Vietnams Wirtschaft profitiert von Chinas Pandemiepolitik
DW
Anders als China hat Vietnam die Pandemie weitgehend hinter sich gebracht. Nun will es an die Erfolge der letzten Jahre anknüpfen. Die kurzfristigen Aussichten sind gut. Aber wie gut steht das Land mittelfristig da?
Vietnam war eines der wenigen Länder weltweit, dessen Wirtschaft im Pandemiejahr 2020 gewachsen ist. Entscheidend dafür war ein frühzeitiges und rigoroses Handeln der Regierung und eine lange Zeit erfolgreiche Null-Covid-Strategie. Im Sommer 2021 – bevor die Omikron-Variante die Regeln der Pandemie veränderte – geriet die Situation aber zusehends außer Kontrolle. Die Infektionszahlen stiegen, Fabriken von Elektronikkonzernen wie Samsung und Apple oder Textilfabriken von Nike und Zara mussten wochenlang schließen. Arbeiter kehrten unter chaotischen Bedingungen in ihre Heimatdörfer zurück. Das Wirtschaftswachstum ging nach Angaben der Weltbank auf 2,58 Prozent zurück.
Vietnam änderte schließlich seine Strategie und trieb die Impfkampagne voran, die zuvor vernachlässigt worden war. Hanoi ging pragmatisch vor und nutzte im Unterschied zu China auch westliche Impfstoffe. Daniel Müller vom Ostasiatischen Verein (OAV) in Hamburg, dem Netzwerk der deutschen Asienwirtschaft, sagt dazu im Gespräch mit der DW: "Vietnam hat relativ schnell die Kurve bekommen, und das zeigt die Adaptionsfähigkeit des vietnamesischen Systems."

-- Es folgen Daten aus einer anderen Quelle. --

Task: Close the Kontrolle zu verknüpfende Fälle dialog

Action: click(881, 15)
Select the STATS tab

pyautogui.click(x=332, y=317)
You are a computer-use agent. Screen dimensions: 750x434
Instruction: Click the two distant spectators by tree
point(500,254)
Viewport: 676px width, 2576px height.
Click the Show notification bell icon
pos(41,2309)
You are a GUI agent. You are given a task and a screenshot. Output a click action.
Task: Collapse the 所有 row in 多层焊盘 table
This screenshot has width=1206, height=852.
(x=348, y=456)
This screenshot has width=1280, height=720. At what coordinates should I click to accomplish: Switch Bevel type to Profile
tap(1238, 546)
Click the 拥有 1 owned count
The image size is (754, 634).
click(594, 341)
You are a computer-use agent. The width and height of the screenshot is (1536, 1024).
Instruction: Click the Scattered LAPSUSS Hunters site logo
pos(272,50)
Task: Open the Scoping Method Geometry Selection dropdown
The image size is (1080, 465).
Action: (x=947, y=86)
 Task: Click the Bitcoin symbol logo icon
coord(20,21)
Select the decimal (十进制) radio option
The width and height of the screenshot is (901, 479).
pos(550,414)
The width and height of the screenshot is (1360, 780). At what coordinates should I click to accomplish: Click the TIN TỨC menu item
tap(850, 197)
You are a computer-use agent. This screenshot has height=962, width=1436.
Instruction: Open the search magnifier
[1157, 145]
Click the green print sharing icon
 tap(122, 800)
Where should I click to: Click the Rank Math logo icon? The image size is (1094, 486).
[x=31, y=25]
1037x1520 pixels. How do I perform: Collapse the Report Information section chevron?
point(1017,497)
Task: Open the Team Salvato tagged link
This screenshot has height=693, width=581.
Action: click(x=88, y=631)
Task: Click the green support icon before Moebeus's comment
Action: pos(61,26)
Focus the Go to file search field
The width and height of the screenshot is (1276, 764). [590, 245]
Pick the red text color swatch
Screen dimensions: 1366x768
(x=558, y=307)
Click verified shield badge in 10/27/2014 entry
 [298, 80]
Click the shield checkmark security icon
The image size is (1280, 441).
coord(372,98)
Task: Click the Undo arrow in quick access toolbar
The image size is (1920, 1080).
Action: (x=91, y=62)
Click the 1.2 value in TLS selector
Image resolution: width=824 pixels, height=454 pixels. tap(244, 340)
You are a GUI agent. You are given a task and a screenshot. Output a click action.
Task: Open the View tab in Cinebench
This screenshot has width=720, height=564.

Inzwischen sind fast alle Coronamaßnahmen aufgehoben. Das Risiko von weiteren Lockdowns ist nach Ansicht von Dang Duc Anh, dem Direktor des Nationalen Instituts für Hygiene und Epidemiologie in Vietnam, gering, wie er gegenüber Reuters äußerte. Die Asiatische Entwicklungsbank prognostiziert für 2022 ein Wachstum von 6,5 Prozent und für 2023 eines von 6,7 Prozent.
Es gibt deutliche Anzeichen dafür, dass Vietnam von der Kurskorrektur in der Pandemiepolitik profitiert. Viele Unternehmen insbesondere aus der Elektronikindustrie nehmen viel Geld in die Hand. Der südkoreanische Konzern Samsung hat im Februar dieses Jahres angekündigt, weitere 920 Millionen US-Dollar in den Standort Vietnam zu investieren.
Auch der Trend der Verlegung der Produktion von China nach Vietnam setzt sich weiter fort. Chinesische Elektronikkonzerne wie Luxshare Precision Industry, Goertek und Pegatron gehen nach Vietnam, wie das Fachmagazin "Elektronik Praxis" berichtete. Raphael Mok von der Unternehmensberatung Fitch Solutions sagte gegenüber Reuters: "Vietnam wird einer der Hauptprofiteure der sich verlagernden Lieferketten sein." Müller vom OAV ergänzt mit Blick auf Deutschland: "Vietnam war immer im Blickpunkt der deutschen Firmen. Der eigentliche Run hat noch nicht eingesetzt, aber das könnte sich jetzt ändern, weil die Unzufriedenheit der Unternehmen in China jetzt ein Ausmaß angenommen hat, das es vorher nicht gab." China zieht mit seiner Null-Covid-Politik und wochenlangen Lockdowns bei niedrigen Inzidenzen vor allem in der Wirtschaftmetropole Shanghai zunehmend Kritik auf sich.